I had to do something that was very difficult for me to do. I had to go to court to finalize my divorce. Not only was I letting go of a partner, but also a dream and a love; and not least of all, a little part of me, a little part of my heart and soul. It was a final step in a process that needed to be made. Getting that piece of paper was quicker and easier than even I could have imagined it would be. Living through the months before and after that day was much harder. But, of course, I did.
I was extremely lucky and blessed to have my soulsister C. at my side that day. Her undying support and understanding, not just that day, but throughout my life, was and continues to be beyond words. She was a special soul who taught me many things, however the one that stands out the most is the value of having soulsisters and soulbrothers in one’s life. Just how important it is to be surrounded and supported by your tribe, where you are free to be yourself, first and foremost. She was a wonderful soulsister to me and influenced my life in a multitude of ways, but that may be another post when the time is right. For now, her soul and her cat, Max(ine), continue to remind me of all the unconditional love, beauty and joy to be found in our soul connections.
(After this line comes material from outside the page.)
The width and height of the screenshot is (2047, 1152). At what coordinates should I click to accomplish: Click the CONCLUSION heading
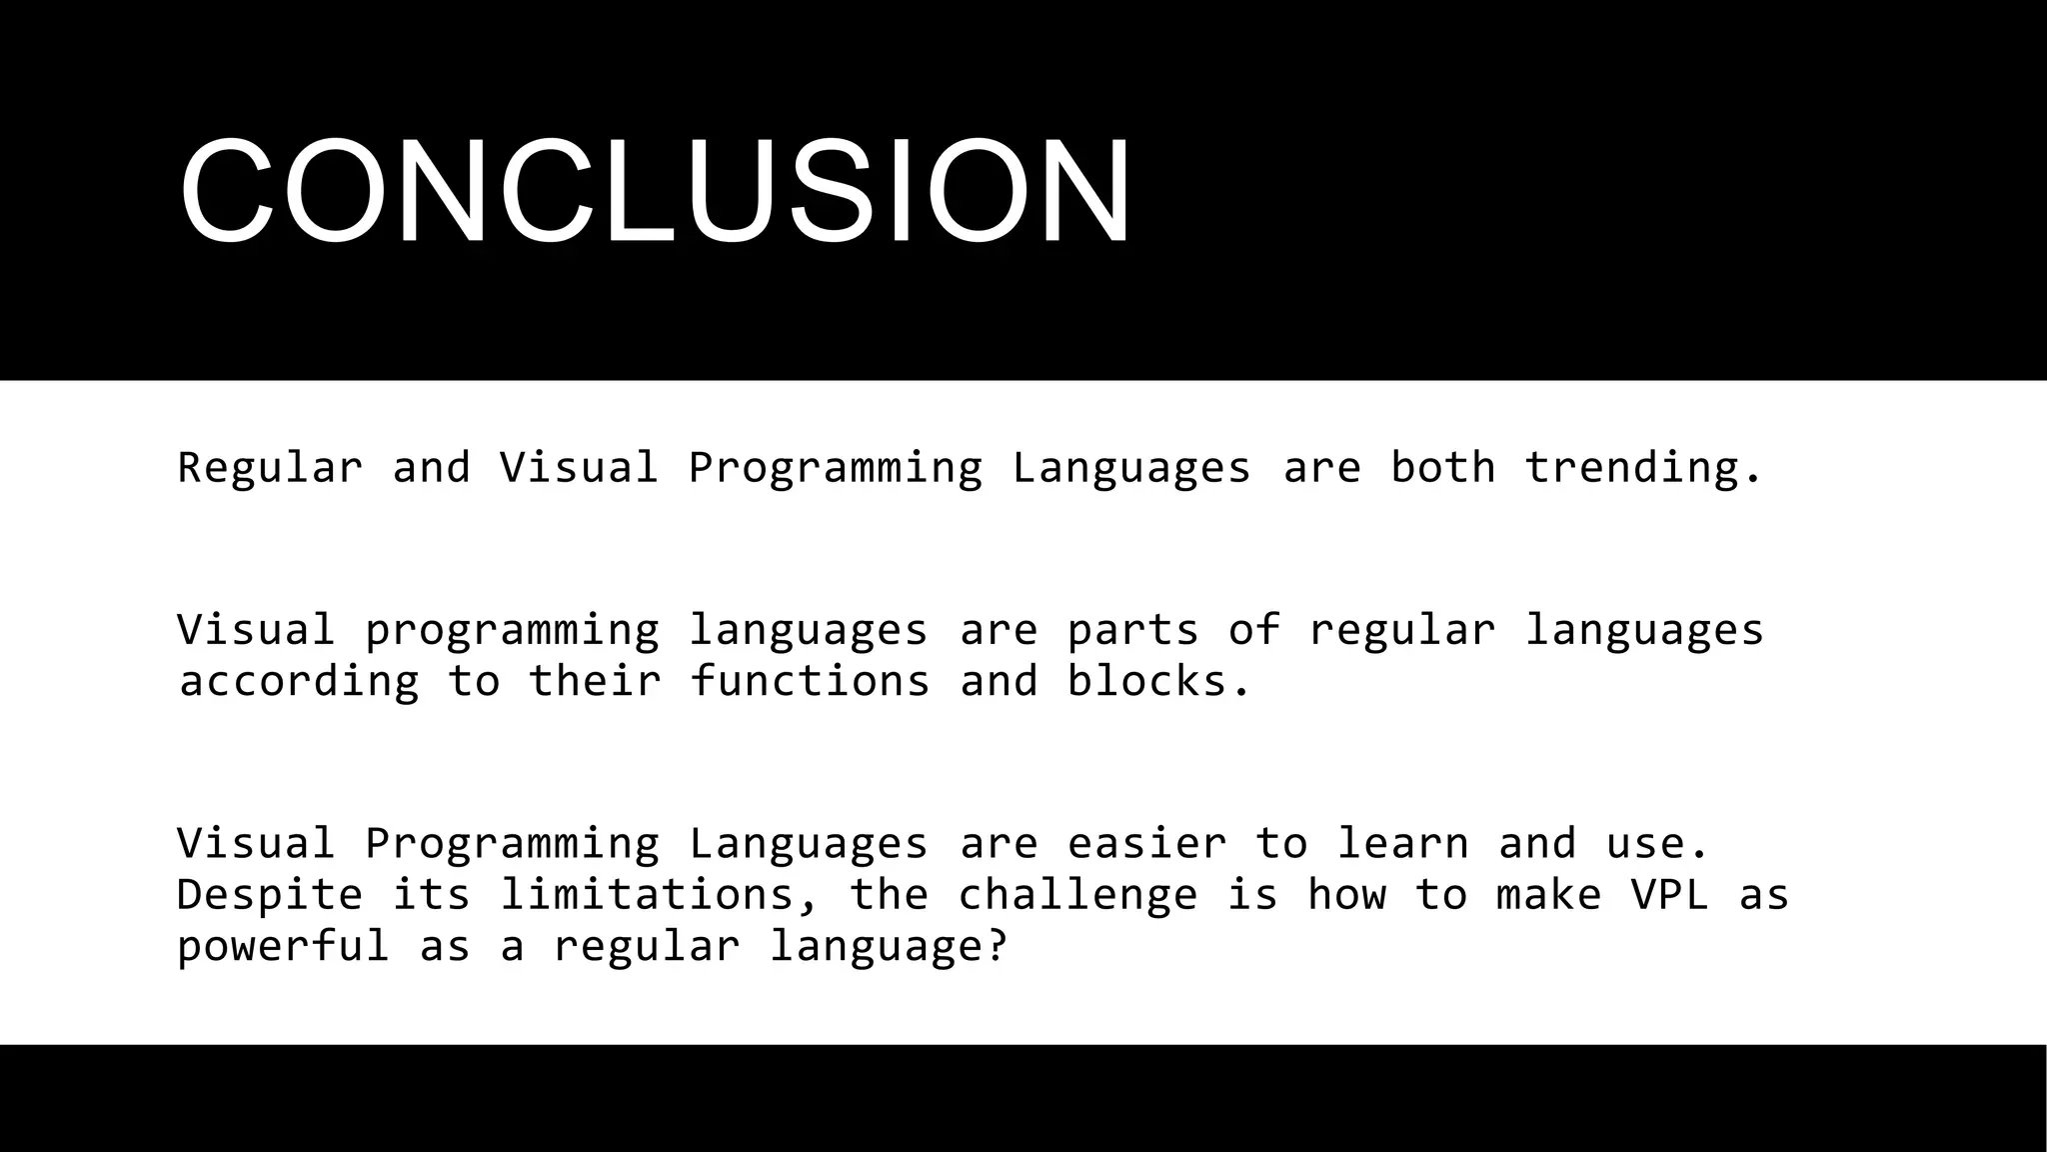coord(656,191)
One of my happy memories is also from that same day. After the stress of the morning, we had a bite to eat at a restaurant near the beach together. Later her son and my soulbrother T. joined us for a walk on Melkbosstrand beach. I still recall the three of us walking and chatting our way down the beach as if it was yesterday. It was a simple moment of happiness, deep friendship and soul connection. That day, with all its wide range of feelings, gave me a true sense of personal freedom and the knowledge that no matter what, I could survive.
And so, through soul connections and support, one of the hardest days of my life was also one that I remember easily with a happy smile today. Yet again I feel it is all about perspective and how we choose to see things, just like deciding whether to frown at or kiss the rain. I choose to forgive and let go, and I also choose to accept the lessons that life offers me, in all her infinite wisdom. When reflecting on my words for 2014, I chose to add forgiveness to my three words knowing full well that I would have to keep my heart open in order to do this. And taking this trip down memory lane in my mind yesterday reminded me clearly of the immense power of forgiveness and letting go in our lives.
My journey, like everyone’s personal journey, isn’t always moonbeams and roses; it is full of ups and downs. It is just life! And in that is the balance that we seek.
Breathe. Smile. Free.
Reflecting here and now on that day 14 years ago, I am pleased that I have forgiven myself and others; I am glad that I can remember the happy beach walk first before I remember the sadder moments. In fact, a lot of that pain has been gone for a very long time. And after all, it has made me who I am now and given me the strong belief that no matter what, I will survive. We will survive.